Devrims: When choosing a reliable Managed WordPress Hosting, what are the key elements that you look for?
Lesley: They mainly serve customers like me (e.g. I’m not an enterprise customer, so going to an enterprise host wouldn’t make sense for me). I think this is the most important thing because if I know they have thousands of customers like me, it’s likely they’ll have all the features I need.
Other than that, good chat support and documentation. It’s hard to say about everything else until you start using it and realise something is missing. 😅
Devrims: Let’s do some quick rapid fire questions:
|Coffee or Tea||Tea! I gave up coffee a while ago|
|Mountain or Beaches||The middle – rocky beaches!|
|Mac OS or Windows||Mac OS|
Devrims: What are your favorite plug-ins apart from Newsletter Glue that you use?
Lesley: I cannot live without the Redirection plugin. I have a bad habit of publishing first, and updating slugs later. So my life will be horrible without Redirection. I also use it to create lots of different quick links for myself.
Devrims: You have a very diverse professional background from owning a digital agency to beer brewery and teaching freediving. Where did you get the motivation to try different things and not follow a single career trajectory?
Lesley: I feel like I know a lot of people who randomly applied for jobs out of university, and whatever they got hired to do, they ended up sticking with it for the rest of their careers. This is madness to me because:
- What if there’s something that you’re world class at, but instead of hunting it down, you stuck with something you’ve just mediocre or above average at?

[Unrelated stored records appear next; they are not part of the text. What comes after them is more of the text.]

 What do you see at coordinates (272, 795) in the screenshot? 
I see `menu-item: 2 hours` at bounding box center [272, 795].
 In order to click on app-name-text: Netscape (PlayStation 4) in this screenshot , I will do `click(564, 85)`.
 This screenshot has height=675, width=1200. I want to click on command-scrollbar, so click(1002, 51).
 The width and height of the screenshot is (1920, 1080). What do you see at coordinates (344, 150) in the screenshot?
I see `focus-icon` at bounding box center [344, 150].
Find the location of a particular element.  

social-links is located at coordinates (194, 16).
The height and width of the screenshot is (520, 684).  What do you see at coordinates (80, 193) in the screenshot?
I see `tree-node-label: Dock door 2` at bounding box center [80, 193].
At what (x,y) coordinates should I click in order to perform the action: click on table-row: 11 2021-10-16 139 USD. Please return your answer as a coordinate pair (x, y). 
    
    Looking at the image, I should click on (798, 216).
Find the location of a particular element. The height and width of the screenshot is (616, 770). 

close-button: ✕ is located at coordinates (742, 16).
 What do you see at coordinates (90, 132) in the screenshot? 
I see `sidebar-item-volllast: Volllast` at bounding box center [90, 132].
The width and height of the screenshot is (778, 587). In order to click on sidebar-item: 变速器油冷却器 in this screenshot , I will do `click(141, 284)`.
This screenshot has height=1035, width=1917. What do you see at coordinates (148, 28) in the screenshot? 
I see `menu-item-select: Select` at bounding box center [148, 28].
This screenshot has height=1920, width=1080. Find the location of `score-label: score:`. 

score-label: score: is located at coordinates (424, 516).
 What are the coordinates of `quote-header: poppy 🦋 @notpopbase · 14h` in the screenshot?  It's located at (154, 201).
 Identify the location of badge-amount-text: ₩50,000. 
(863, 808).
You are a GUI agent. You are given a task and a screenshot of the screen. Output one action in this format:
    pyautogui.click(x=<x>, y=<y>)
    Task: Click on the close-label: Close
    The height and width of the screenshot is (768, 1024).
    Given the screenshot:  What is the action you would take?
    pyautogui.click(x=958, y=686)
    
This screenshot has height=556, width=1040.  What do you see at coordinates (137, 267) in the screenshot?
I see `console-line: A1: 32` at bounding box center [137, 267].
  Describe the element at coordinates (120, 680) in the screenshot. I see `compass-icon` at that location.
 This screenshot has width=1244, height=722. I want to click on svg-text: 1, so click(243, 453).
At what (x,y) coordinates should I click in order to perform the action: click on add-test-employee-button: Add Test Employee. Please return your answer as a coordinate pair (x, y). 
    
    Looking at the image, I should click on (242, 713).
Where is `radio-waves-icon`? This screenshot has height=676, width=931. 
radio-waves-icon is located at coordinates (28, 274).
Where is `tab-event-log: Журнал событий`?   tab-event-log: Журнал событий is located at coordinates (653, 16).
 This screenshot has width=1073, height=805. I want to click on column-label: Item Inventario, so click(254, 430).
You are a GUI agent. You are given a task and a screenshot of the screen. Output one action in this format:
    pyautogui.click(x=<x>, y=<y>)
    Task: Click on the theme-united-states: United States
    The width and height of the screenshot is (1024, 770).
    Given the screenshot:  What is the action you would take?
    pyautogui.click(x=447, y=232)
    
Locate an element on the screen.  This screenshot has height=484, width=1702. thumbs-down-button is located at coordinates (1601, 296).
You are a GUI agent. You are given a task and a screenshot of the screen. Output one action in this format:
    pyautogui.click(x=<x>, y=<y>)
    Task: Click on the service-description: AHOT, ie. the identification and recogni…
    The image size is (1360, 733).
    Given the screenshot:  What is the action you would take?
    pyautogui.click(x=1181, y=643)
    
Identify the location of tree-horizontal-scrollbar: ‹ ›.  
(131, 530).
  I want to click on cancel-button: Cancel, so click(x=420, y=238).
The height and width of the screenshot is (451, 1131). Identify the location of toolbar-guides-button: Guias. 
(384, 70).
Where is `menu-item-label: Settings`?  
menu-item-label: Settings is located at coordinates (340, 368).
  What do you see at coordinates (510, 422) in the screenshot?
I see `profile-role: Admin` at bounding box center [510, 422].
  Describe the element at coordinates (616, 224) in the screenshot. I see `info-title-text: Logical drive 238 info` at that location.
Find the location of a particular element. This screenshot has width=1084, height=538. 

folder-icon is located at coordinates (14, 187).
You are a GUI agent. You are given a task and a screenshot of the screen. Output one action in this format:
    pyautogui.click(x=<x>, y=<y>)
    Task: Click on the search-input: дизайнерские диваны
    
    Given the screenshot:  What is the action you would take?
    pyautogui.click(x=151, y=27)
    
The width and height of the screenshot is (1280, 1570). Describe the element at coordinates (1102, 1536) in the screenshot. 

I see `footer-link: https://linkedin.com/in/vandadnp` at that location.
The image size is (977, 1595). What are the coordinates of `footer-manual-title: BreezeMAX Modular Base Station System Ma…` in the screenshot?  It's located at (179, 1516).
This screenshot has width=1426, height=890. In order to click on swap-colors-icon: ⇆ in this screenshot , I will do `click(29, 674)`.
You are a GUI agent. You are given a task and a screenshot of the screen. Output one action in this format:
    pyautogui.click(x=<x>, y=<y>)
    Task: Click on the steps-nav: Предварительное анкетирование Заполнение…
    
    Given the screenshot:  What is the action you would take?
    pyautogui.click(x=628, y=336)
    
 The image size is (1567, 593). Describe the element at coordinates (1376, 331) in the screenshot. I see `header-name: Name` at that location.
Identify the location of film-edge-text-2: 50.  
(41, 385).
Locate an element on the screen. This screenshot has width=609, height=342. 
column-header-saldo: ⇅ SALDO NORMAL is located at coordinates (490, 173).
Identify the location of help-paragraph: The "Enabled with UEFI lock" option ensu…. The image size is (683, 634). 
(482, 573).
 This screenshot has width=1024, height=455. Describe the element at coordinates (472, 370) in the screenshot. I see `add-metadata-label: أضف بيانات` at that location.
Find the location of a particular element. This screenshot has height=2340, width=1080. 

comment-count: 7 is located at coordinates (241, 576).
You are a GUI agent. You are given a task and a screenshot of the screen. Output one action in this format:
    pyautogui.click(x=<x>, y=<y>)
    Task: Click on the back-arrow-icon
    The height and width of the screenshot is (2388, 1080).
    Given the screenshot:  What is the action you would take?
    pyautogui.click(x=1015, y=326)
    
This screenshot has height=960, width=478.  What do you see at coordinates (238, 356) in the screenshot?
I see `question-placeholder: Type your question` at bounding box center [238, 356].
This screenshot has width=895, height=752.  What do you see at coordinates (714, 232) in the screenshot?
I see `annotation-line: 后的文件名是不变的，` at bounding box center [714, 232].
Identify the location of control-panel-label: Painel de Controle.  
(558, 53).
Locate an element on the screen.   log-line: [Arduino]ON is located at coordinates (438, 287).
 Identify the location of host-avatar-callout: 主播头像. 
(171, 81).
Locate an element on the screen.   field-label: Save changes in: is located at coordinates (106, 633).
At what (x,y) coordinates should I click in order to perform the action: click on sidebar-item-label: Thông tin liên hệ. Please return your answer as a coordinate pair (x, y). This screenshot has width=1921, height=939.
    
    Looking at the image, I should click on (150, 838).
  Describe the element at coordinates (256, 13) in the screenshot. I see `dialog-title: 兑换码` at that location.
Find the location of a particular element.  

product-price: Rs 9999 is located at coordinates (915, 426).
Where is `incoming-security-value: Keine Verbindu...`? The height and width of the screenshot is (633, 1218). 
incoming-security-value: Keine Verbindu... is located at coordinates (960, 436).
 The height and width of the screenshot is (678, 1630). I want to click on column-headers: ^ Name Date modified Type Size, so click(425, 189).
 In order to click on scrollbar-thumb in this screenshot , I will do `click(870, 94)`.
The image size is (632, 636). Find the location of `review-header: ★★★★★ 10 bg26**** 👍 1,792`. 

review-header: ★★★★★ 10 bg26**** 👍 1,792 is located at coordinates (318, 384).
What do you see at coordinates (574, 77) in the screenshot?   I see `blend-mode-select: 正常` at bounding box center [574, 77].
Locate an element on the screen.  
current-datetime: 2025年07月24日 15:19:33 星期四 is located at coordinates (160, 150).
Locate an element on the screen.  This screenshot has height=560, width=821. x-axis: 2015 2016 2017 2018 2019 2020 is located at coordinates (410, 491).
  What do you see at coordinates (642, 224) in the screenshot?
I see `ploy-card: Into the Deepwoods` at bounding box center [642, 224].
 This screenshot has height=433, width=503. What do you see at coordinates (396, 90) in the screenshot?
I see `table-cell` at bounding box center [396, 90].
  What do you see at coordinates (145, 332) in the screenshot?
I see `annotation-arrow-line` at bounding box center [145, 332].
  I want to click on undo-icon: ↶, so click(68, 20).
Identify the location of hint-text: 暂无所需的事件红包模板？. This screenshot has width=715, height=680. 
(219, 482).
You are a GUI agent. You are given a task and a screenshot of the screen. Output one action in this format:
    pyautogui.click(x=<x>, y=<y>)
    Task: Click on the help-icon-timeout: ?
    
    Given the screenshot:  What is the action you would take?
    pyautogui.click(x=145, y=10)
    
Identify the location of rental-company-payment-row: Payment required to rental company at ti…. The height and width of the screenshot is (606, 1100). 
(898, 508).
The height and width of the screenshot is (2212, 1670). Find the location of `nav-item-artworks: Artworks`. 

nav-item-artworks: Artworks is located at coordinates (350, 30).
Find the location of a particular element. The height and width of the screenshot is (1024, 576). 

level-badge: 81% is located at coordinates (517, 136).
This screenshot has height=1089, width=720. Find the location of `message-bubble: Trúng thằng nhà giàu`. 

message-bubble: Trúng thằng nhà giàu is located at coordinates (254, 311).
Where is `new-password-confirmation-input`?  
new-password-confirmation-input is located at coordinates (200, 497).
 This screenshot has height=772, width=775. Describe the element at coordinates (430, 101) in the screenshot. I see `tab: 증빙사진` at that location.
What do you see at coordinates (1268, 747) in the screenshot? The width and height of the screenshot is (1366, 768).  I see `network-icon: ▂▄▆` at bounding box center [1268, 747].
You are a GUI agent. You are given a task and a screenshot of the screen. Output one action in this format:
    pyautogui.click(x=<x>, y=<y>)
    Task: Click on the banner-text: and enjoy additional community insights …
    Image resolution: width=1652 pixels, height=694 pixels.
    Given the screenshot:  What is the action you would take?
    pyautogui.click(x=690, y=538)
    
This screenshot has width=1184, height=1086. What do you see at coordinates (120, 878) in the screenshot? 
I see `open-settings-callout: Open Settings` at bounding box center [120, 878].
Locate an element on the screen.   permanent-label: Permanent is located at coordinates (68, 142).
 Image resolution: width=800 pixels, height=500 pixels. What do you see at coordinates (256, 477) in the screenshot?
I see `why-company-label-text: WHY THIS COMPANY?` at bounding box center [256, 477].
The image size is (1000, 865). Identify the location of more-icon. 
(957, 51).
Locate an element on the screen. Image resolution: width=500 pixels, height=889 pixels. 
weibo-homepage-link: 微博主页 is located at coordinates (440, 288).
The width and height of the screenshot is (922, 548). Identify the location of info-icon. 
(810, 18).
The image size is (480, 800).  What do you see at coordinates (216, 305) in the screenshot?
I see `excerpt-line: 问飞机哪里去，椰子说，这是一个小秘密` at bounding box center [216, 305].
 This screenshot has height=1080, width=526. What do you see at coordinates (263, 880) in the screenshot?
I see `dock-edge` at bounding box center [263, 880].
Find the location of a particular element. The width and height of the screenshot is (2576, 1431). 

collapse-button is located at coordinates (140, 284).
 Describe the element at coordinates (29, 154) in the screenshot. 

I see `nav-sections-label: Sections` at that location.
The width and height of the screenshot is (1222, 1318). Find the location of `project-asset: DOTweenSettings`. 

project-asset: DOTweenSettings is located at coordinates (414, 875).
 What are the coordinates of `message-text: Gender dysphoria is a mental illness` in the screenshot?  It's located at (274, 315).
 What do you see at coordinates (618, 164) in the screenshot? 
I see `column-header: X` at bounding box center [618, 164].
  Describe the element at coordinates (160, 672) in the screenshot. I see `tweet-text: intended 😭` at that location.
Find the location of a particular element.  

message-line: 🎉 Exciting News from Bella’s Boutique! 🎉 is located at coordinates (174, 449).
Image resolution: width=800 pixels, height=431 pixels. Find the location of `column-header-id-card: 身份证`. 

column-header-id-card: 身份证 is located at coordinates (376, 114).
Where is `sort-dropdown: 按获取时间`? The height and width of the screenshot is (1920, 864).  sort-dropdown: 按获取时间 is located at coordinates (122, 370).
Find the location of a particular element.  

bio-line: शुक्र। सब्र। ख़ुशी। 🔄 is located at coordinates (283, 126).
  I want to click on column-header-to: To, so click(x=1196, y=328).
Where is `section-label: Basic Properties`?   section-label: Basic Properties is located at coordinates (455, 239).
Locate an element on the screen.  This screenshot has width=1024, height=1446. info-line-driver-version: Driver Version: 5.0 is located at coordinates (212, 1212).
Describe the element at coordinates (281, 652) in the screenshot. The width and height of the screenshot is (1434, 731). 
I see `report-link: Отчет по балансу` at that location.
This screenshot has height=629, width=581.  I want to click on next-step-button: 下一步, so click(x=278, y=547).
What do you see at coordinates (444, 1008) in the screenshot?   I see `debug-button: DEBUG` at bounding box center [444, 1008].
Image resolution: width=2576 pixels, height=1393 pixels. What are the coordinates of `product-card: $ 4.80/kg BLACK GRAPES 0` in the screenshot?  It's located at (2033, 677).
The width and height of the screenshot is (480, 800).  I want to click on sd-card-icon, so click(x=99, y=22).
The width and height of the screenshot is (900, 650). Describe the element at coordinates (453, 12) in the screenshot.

- We spend most of our lives working. More than sleeping, eating, or spending time with loved ones. With that in mind, it’s complete madness to do something you dislike.
When you combine those two thoughts, it becomes obvious that you should aggressively and wholeheartedly try lots of different things to find out what you enjoy, what are you great at, and why.
Of course all these things come with a big caveat that you need to have the financial flexibility to try these things. It would be irresponsible to put your family at risk while you go off travelling the world.
Devrims: Can you share with us a picture of your workspace?
Devrims: Is there a story behind “Lesley Pizza” or is it just for the love of pizza?
Lesley: I really like looking at top-line domains (TLDs). There are so many fun ones out there! I wanted to buy something for myself that’s memorable and landed on lesley.pizza. And now, I just use that for all my social media handles.
I strongly encourage others to find TLDs they like too! For example, ibtisam.coffee is available!
Devrims: During the process of creating your own plugin, what’s the most important thing that you learnt which can help beginners in their journey?
Lesley: Get the first fully usable version out as fast as possible. Whatever timeline you give yourself, cut that by 80%. For example, if you were planning to get v.1 out in 10 days, try to do it in 2 days instead. Then share it with friends, rinse and repeat at least 5 times. Then do your “big” launch.
Put in more reps than you think is necessary. For example, if you think writing 10 blog posts should be enough to get you started with SEO, aim to do 100 instead.
Aim to beat people on consistency, not hard work or quality. If you can keep going for 10 years, you will beat someone who worked hard for 1 year. You’ll also beat the person who spent 100 hours crafting the perfect product.
Devrims: Name two people that had an influence in shaping your career?
Lesley: Pete Ericson from Leaky Paywall. He has been the most generous guide and mentor anyone can ask for.
Cedric Chin from Commongcog. I met him online during Covid-19, but I now hang out with him in real life because he lives in Singapore too. Having him as a friend and fellow business journeyperson has been a real joy and an eye-opener.